8.4.15

by | Aug 4, 2015

Here is an image from a collection taken for a brochure printed in the middle 1980s. It shows me and my Bike Machinery Braze-on-Mobile. They didn’t call it that, I did. For a brief moment in time, the only thing I wanted more than the ability it took to be a better framebuilder was to have function-specific fixtures around that appeared in all shots taken in my studio, regardless of where the photographer was perched.

I had been to Italy three times between 1979 and 1985, and visited/toured/been escorted through and around every framebuilding shop that mattered to me. All of it was eons away from my simple beginnings in Southeast London where neither a power cord nor a precision measuring device would be in anyone’s line of sight.

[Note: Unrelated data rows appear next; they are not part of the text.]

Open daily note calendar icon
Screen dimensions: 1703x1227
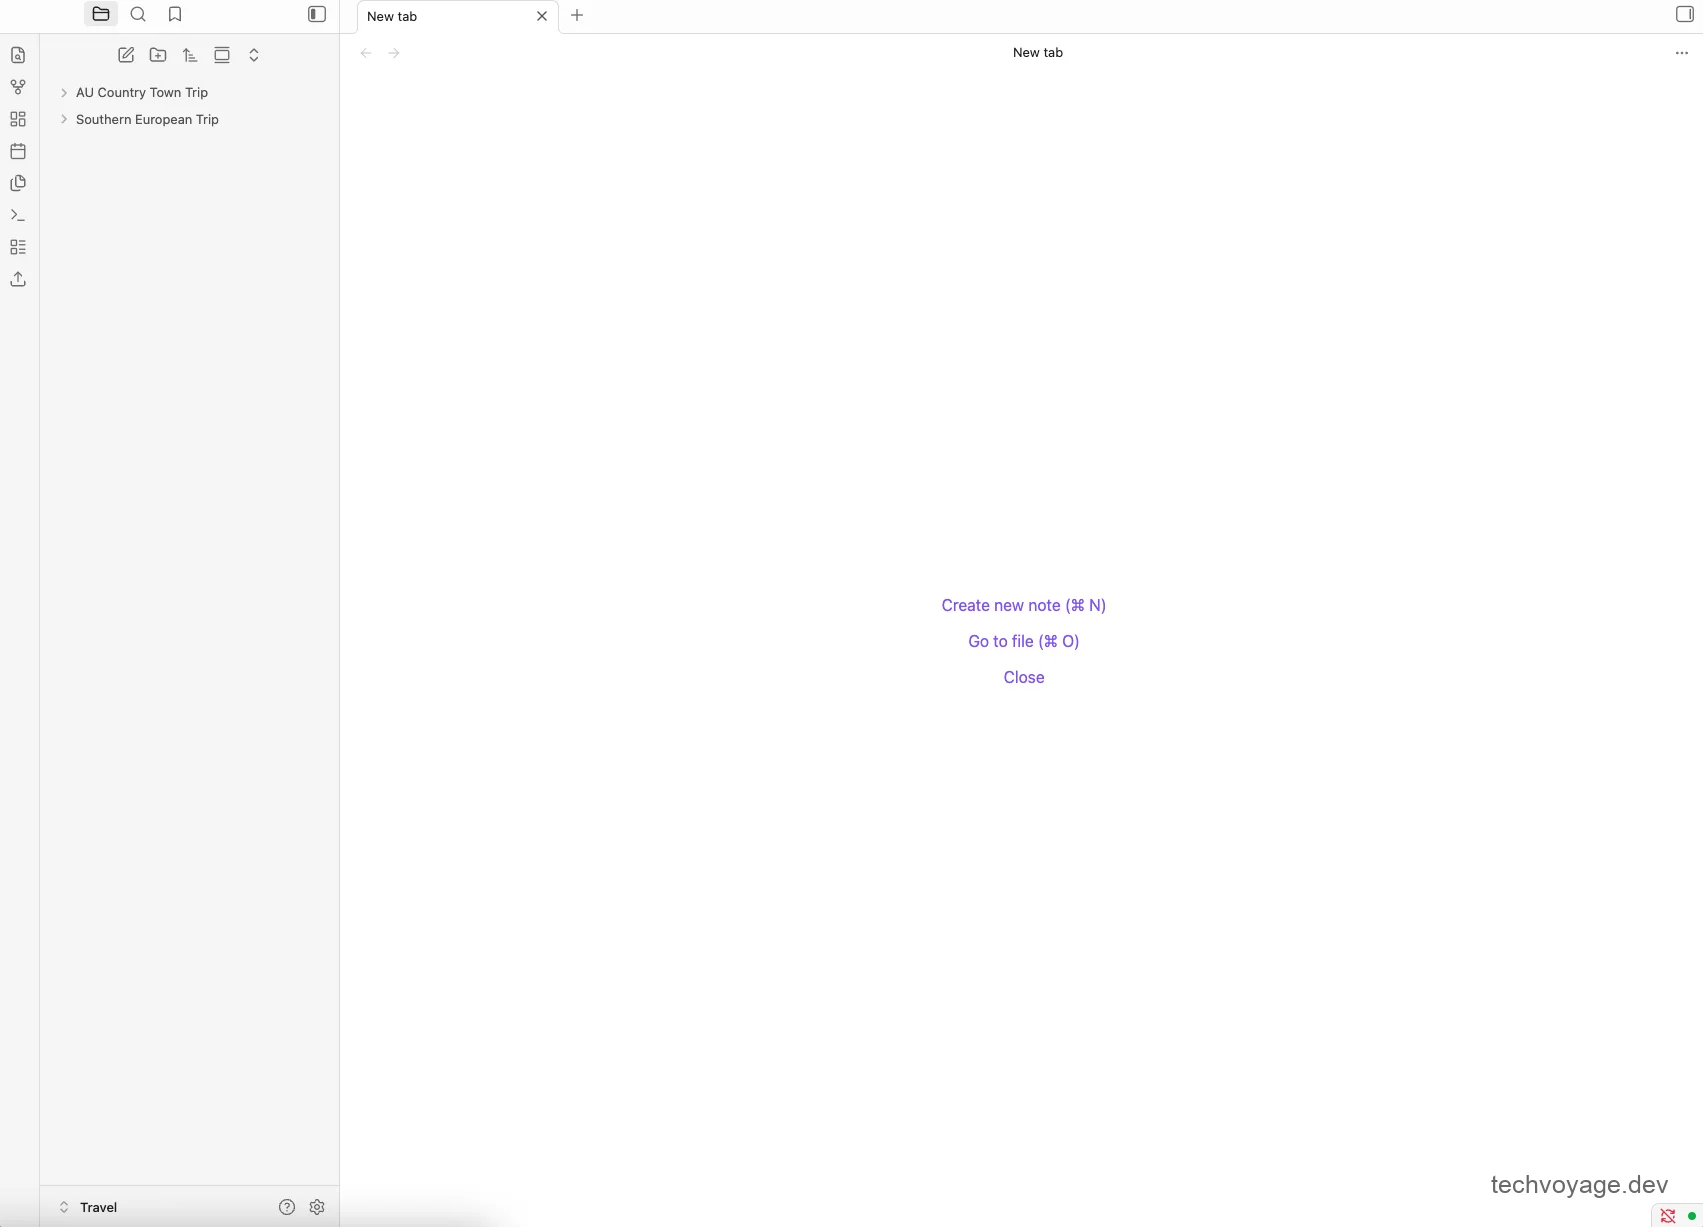[18, 151]
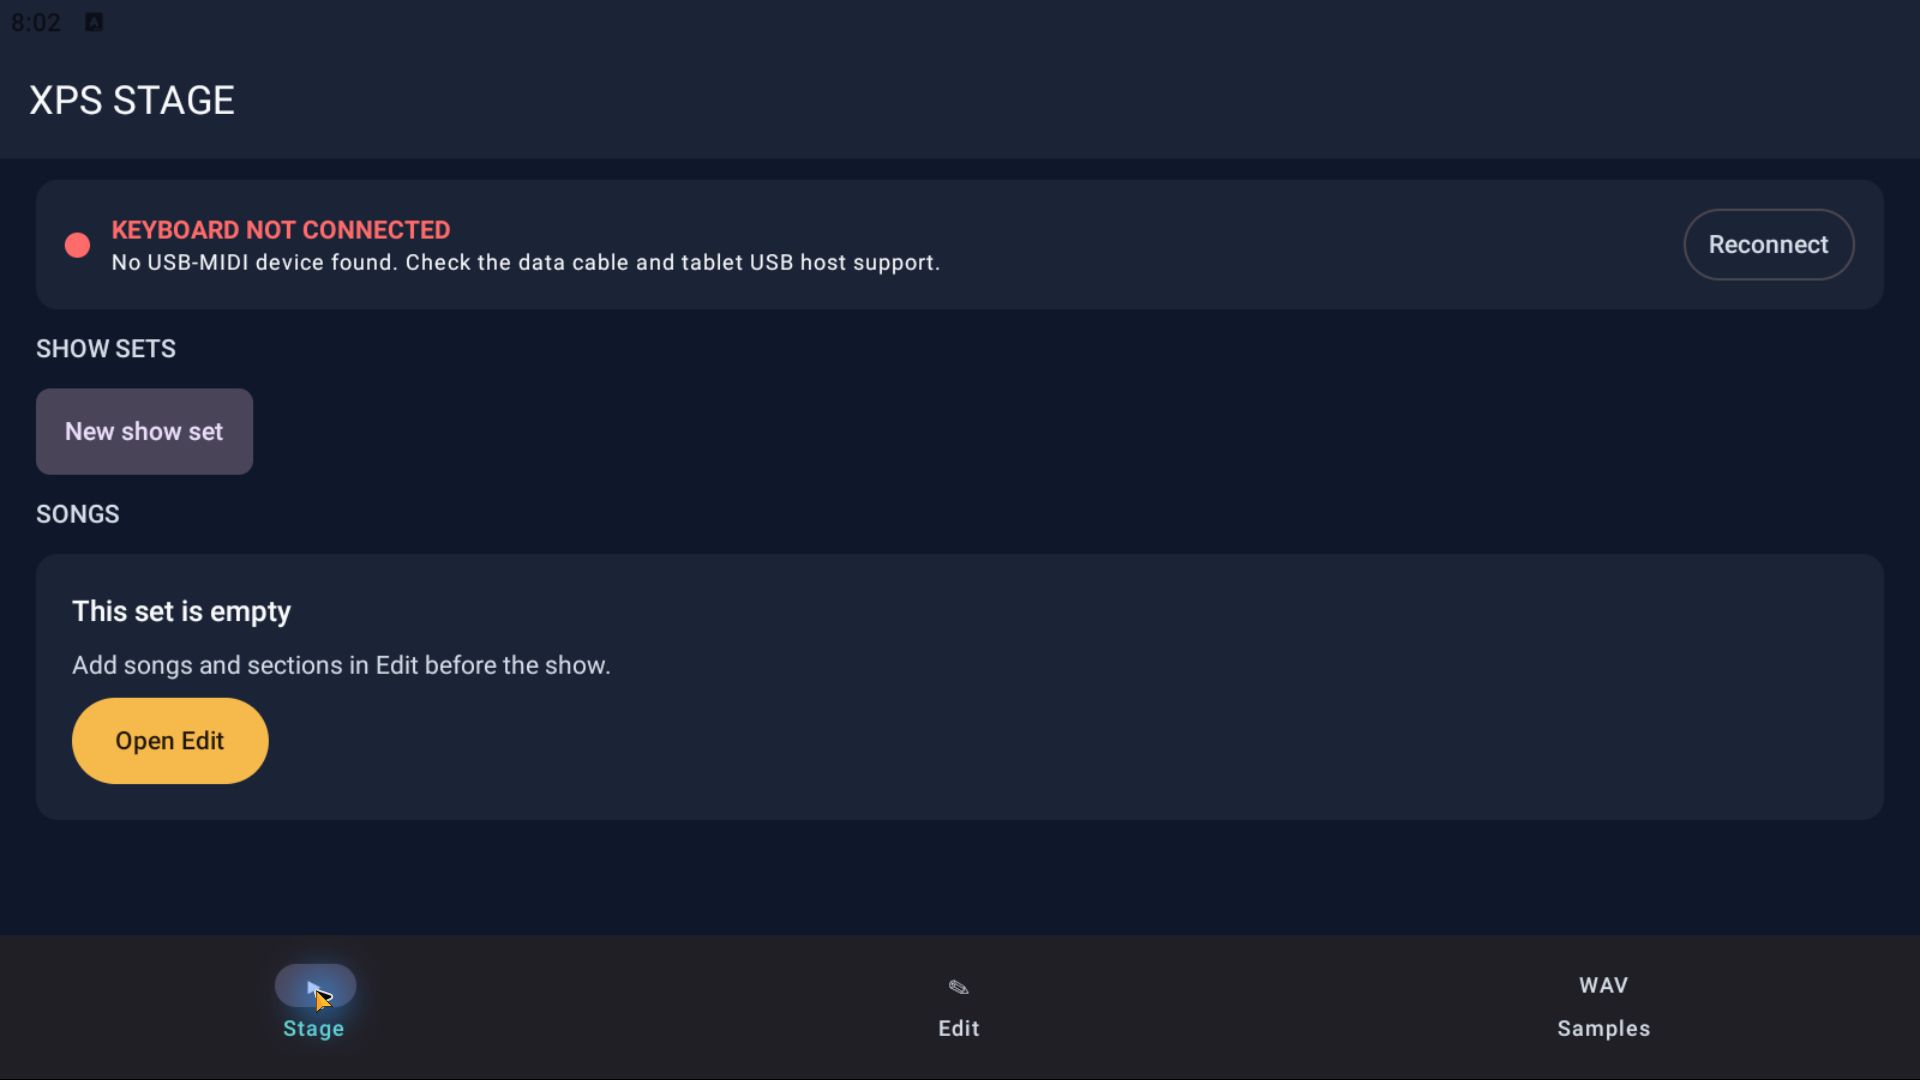Click the Add songs and sections hint text
The image size is (1920, 1080).
click(341, 665)
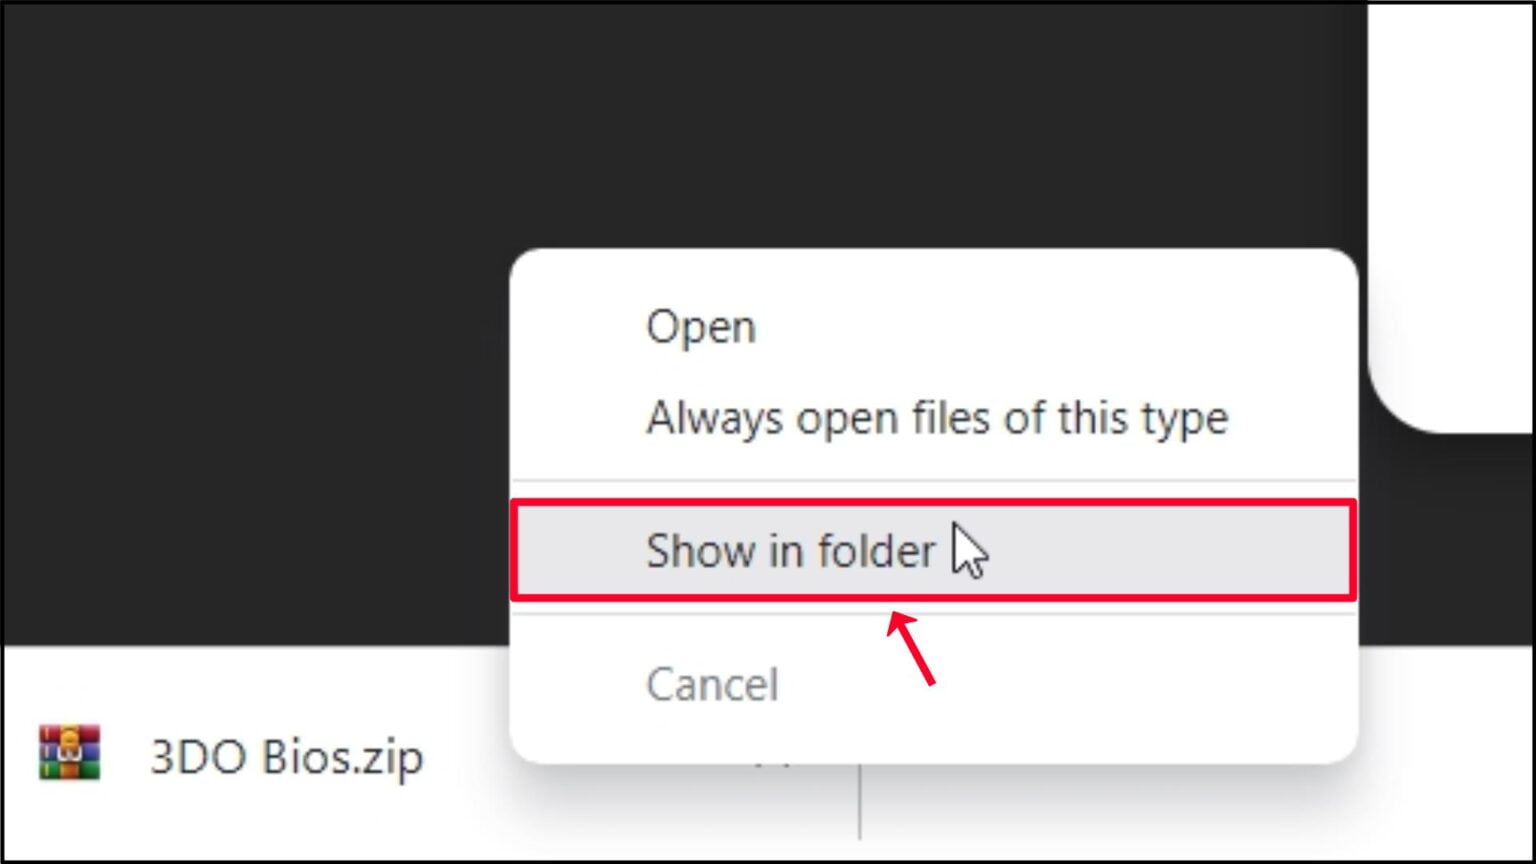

To bolster my self-esteem, I spent money. Lots of money. I set as my goal to have a workspace completely outfitted with all the Italian machinery necessary to make one frame (or sometimes two, or maybe three…) at a time supremely well and without compromise. I envisioned an environment that suggested “Radiology” rather than “Abortion Clinic” to anyone with a lens. My head was in such a place that the only way to make this happen was to buy my way out of those earlier years and ready myself for what would come next.

My aforementioned ability eventually improved. But I can’t hang that hat on any tool folly. The skill and intuitive sense I yearned for would only come by standing at the bench and making a bicycle frame, and then coming back the next day and doing it again.